A living document born
Question: What happened on Sept. 17, 1787?
Hint: We still benefit from the event today although there remains controversy about exactly what it meant.
Answer: The final draft of our Constitution was signed in Philadelphia.
To be honest, I wouldn’t have known the answer before I read a great book this summer entitled “The Summer of 1787, the Men Who Invented the Constitution,” by David O. Stewart. The book gave me an appreciation for the struggles of those who framed the Constitution. They were intelligent, motivated and not above compromising to get the job done. The final document was the result of a tedious, tension-filled summer of work.
The Articles of Confederation, which was the first document setting forth rules for the new nation, was weak. There was no federal taxation, military, tariffs or any cooperation between the colonies in general. It was obvious that the existing system wasn’t going to work and federal leaders called a convention to discuss new rules.
The delegates gathered in Philadelphia in the spring of 1787 to begin their work. They made their task more difficult by meeting in a closed room with the windows shut tightly. In addition, the fashion of the day was long-sleeved shirts, frock coats with vests and neckties. When summer temperatures neared the century mark, the meeting was stifling and very stuffy.
In those days speeches were lengthy and were delivered in a pompous and bombastic manner. Some speeches were six to eight hours in length. Certainly boredom was a daily challenge. They assigned work to committees and once they settled on the makeup of the committees, work began to progress.
Much of their trouble stemmed from two areas: slavery and representation. The bigger colonies wanted representation in the legislative branch to be based on population while smaller colonies wanted one or two votes each. The southern colonies demanded slavery be protected while northern colonies angrily opposed slavery. Finally, the issue was set aside and would not be settled until the Civil War, some 80 years later.
When it came to representation, one of the solutions almost seemed humorous.
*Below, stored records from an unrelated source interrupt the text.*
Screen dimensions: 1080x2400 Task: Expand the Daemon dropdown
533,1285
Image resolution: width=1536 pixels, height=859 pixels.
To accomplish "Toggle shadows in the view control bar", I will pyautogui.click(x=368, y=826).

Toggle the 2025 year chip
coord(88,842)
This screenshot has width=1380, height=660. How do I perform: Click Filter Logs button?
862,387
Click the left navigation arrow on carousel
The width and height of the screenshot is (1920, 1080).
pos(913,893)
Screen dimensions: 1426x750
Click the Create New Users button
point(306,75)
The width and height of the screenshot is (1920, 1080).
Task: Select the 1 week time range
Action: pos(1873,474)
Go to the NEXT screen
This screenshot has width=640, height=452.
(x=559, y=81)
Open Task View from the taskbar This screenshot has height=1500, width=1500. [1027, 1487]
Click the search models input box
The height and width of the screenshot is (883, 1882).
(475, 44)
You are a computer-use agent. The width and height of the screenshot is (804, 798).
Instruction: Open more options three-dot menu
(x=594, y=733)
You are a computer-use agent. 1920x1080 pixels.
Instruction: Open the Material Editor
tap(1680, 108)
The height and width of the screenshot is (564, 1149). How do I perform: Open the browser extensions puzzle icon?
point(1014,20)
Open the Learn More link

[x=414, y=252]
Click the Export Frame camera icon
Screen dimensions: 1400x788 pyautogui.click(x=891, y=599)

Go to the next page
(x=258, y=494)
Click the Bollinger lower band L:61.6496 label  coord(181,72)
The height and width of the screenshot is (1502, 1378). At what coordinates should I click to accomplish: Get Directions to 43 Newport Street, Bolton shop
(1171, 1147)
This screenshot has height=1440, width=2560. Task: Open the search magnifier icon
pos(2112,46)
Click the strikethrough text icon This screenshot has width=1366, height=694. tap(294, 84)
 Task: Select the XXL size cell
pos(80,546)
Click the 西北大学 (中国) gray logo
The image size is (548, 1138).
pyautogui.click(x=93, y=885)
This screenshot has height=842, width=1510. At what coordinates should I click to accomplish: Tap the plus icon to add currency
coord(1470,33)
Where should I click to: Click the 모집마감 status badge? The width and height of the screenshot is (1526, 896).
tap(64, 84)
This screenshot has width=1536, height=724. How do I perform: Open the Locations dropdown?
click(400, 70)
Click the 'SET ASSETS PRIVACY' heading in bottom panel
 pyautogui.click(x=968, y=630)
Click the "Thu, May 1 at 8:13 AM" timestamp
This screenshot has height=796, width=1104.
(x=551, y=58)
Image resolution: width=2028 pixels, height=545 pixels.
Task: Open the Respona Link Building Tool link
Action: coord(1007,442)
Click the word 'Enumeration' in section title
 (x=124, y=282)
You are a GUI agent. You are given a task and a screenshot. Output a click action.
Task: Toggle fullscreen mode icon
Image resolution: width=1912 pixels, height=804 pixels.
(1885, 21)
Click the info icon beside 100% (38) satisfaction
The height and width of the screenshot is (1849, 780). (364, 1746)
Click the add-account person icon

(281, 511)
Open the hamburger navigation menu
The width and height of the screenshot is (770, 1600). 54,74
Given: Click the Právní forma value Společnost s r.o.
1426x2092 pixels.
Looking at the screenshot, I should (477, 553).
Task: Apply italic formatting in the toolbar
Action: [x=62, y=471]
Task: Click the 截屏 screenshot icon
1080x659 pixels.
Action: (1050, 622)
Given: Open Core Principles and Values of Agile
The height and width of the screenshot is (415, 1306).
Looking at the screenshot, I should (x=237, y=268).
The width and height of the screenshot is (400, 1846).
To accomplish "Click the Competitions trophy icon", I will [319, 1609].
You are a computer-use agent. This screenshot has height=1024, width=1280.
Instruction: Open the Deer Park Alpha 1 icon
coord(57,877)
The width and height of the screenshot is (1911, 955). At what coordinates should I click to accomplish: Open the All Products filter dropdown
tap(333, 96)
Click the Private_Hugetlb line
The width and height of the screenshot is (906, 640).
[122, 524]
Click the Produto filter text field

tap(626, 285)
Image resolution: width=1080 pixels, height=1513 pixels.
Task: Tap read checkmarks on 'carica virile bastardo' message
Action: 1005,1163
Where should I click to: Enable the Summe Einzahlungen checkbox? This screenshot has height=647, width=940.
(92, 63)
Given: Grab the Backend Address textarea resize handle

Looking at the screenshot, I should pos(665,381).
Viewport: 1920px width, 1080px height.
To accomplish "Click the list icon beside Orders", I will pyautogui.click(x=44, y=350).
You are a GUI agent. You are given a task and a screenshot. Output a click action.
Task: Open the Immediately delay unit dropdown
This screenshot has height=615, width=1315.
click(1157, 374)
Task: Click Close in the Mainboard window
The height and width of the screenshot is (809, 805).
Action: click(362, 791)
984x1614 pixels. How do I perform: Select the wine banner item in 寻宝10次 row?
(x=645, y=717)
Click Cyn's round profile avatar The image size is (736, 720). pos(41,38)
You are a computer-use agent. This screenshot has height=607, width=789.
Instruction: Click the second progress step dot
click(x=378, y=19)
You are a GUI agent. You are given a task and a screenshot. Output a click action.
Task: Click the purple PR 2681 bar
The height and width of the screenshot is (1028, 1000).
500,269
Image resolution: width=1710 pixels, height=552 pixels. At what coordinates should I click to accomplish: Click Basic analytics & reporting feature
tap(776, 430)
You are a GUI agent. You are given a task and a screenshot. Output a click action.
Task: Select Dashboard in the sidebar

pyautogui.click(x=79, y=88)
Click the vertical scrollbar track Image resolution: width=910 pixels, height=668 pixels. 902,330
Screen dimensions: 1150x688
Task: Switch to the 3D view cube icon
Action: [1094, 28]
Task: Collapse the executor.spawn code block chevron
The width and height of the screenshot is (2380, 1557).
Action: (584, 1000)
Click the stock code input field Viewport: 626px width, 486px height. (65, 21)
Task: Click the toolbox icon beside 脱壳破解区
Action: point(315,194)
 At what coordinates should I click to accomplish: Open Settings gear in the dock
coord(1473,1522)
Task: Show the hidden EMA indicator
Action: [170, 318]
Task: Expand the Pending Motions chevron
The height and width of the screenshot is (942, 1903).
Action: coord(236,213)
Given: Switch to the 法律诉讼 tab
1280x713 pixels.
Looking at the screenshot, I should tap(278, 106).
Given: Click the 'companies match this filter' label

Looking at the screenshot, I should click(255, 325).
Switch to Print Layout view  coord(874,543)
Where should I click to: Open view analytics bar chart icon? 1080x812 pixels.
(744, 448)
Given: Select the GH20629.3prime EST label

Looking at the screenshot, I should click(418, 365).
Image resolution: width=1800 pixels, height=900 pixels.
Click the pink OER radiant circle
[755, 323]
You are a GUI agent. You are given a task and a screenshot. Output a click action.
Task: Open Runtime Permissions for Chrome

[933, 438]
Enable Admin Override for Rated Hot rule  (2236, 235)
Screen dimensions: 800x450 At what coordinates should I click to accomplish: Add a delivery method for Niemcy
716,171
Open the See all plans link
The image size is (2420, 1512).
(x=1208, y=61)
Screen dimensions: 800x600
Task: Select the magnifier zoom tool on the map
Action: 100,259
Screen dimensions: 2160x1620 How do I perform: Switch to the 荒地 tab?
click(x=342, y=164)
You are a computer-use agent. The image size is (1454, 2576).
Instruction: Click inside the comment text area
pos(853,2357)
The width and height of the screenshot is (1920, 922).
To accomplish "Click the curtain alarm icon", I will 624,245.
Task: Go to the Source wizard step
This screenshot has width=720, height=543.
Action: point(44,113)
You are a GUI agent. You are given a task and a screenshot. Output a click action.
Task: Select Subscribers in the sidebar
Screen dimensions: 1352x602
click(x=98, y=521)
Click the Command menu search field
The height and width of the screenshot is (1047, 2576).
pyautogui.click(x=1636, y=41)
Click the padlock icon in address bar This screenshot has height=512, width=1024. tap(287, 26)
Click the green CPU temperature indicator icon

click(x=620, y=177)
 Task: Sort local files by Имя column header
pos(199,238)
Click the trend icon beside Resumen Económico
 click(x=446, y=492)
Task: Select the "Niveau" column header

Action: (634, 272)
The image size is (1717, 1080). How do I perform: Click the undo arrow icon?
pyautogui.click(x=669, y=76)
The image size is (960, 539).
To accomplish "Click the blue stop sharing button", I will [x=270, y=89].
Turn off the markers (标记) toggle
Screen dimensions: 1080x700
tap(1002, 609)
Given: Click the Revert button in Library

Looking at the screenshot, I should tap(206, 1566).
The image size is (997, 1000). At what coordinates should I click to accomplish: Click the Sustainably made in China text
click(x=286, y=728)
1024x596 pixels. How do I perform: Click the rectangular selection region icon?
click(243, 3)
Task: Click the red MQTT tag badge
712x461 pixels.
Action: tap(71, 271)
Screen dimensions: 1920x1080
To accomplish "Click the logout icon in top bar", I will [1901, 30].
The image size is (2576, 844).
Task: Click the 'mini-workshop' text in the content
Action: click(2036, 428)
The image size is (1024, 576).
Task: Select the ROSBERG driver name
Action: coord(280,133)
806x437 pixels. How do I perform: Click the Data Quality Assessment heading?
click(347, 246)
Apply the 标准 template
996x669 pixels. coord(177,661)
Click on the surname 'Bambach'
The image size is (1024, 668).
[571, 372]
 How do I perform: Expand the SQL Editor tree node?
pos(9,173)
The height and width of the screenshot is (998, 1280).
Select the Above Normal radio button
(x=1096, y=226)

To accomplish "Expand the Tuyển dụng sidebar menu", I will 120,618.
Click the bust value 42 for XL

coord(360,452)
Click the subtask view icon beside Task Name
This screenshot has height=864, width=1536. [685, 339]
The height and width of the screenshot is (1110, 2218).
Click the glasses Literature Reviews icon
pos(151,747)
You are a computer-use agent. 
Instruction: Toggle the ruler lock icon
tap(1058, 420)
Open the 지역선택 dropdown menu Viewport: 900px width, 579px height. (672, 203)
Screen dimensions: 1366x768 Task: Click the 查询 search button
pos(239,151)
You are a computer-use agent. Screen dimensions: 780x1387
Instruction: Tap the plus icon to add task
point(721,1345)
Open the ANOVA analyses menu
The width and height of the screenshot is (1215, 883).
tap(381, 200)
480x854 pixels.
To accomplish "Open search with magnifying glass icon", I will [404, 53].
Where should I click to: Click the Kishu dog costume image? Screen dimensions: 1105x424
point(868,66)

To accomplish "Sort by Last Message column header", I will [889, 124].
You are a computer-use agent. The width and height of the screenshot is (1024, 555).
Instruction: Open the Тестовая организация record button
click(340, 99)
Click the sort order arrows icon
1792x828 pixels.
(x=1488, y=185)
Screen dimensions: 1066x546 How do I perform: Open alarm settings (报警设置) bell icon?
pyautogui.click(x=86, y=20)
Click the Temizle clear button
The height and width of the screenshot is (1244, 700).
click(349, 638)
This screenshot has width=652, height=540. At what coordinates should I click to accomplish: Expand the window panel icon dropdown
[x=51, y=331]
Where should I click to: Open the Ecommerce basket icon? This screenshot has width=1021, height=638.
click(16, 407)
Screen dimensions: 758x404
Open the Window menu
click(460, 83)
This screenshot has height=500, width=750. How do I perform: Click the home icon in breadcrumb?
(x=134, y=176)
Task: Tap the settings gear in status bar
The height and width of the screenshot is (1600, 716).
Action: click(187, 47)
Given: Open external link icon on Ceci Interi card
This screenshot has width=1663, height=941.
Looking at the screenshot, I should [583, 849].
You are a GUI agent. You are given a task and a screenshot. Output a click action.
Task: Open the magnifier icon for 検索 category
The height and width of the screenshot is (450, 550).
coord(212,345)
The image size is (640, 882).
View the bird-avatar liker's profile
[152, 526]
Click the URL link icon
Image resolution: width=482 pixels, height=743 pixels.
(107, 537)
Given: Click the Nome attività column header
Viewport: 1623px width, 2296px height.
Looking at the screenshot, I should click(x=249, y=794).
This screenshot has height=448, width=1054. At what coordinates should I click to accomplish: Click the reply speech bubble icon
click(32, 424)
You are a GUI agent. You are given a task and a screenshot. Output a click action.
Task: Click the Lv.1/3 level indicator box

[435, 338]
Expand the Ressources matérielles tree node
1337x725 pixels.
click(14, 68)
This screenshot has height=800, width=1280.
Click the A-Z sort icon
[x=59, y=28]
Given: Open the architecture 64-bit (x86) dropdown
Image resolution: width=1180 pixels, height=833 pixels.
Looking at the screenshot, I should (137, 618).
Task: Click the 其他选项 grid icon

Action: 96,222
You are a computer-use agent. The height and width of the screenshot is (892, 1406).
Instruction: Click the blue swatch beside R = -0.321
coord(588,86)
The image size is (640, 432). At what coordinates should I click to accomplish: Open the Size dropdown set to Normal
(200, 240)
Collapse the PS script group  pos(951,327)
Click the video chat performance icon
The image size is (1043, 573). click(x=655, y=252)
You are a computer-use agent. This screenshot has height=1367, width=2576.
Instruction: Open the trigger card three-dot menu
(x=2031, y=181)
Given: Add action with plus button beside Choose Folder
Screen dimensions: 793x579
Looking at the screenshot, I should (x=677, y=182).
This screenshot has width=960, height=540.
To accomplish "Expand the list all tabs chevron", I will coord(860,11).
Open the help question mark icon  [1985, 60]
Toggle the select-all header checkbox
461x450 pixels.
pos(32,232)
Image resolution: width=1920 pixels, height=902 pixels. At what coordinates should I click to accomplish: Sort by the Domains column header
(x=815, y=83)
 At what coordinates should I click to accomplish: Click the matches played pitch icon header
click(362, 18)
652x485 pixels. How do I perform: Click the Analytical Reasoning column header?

After a lot of angry rhetoric, it was determined to count male slaves as three fifths of a person, which gave larger representation to southern colonies. Of course slaves couldn’t vote anyway so the idea seems ludicrous. What it did was give Virginia more representation in Congress than Pennsylvania, which had about the same non-slave population.
Many of the framers of the Constitution doubted that the common man had the intelligence to cast a vote. They came up with a great compromise — a two-level legislature. The House of Representatives was directly elected. House members in turn elected members of the Senate. This compromise led to a major problem that we face today. Voters cast ballots for electors who formed the electoral college. These men then elected the president. Three times in our history we have elected a president who did not win the popular vote. These were Rutherford B. Hayes in 1876, Benjamin Harrison in 1888 and George W. Bush in 2000. All three men had more electoral votes than their opponents.
Certainly the Constitution wasn’t perfect. Yet, it set the framework for the greatest country on Earth. The men who put the Constitution together struggled, battled and compromised during record-setting heat. They were determined to finish the task and create a nation that remains a beacon for the entire world. It is a living document that has changed many times over the years but the basic format remains. It was a phenomenal challenge created by men of foresight who wanted the best future for the fledgling nation.